|7/26/2014 6:00:00 AM|
Sandy Ford shooting trial likely to be postponed
NewsTribune Senior Reporter
OTTAWA — It looks as if we’ll have to wait a little longer to find out what happened last summer on the Sandy Ford bridge near Leonore.
Richard Felton, 29, of Chicago (also listed in Tonica) appeared Friday and reaffirmed that, yes, he intends to represent himself at trial.
Both trials, that is. Felton is accused not only of nearly killing Jeremy Wade, who was shot in the face and then fell from the bridge, but also accused in participating in an Ottawa home invasion, during which a 92-year-old woman was bound to her bed. The separate incidents demand separate trials.
And Felton’s decision to forgo a lawyer has effectively forced prosecutors to try Felton first with home invasion — “She (the victim) is not getting any younger,” prosecutor Greg Sticka said — before a jury gets to hear what happened on the Sandy Ford bridge.
For now, Felton remains scheduled for trial on Aug. 25. However, he’ll return to La Salle County Circuit Court on Aug. 8 for a status hearing, at which time he’s likely going to ask for a continuance — unless, of course, he changes his mind and asks for the public defender.
Felton previously split (not amicably) with Chicago attorney Myron Goldstin and announced he’d act as his own lawyer. Judge Cynthia M. Raccuglia let Goldstin out but then brought Felton back up Friday to try and change his mind about going it alone.
“I’ll be a broken record (at trial) and say things like ‘You know, if you had a lawyer, you wouldn’t have this problem…’” the judge warned him.
Felton politely stood firm. He indicated he followed the news accounts of how his cousin, Jimmy Members, elected the public defender and was convicted in the Ottawa home invasion, anyway. Felton said he concluded he was better off trying the case himself.
Raccuglia acknowledged Felton was intelligent to grasp certain issues but would enter the trial lagging hopelessly behind the prosecutors in knowledge of both the law and the complex rules of evidence, to say nothing of experience.
To that, Felton somewhat sheepishly acknowledged it wasn’t his first rodeo.
“It’s nothing to be proud of,” he allowed, “but experience was the best teacher.”
Felton will pay a steep price if he bets wrong.

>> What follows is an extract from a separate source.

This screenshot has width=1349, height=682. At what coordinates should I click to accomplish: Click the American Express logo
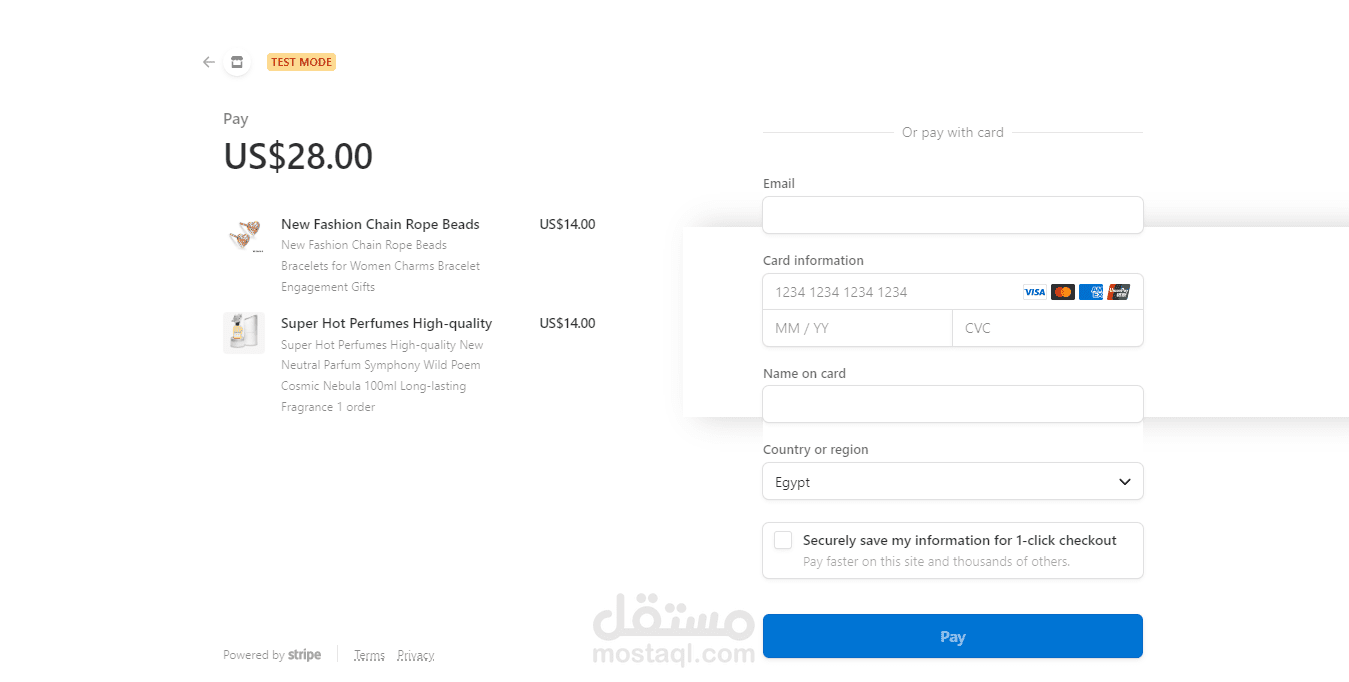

He faces a total of four felonies, all of which preclude probation, stemming from the bridge shooting and breaking into the 92-year-old’s home. The sentencing ranges are complex but include the possibility he’d serve back-to-back sentences if convicted of shooting Wade and the home invasion.
By Raccuglia’s math, Felton could face 91 years to life if convicted of felonies at both trials.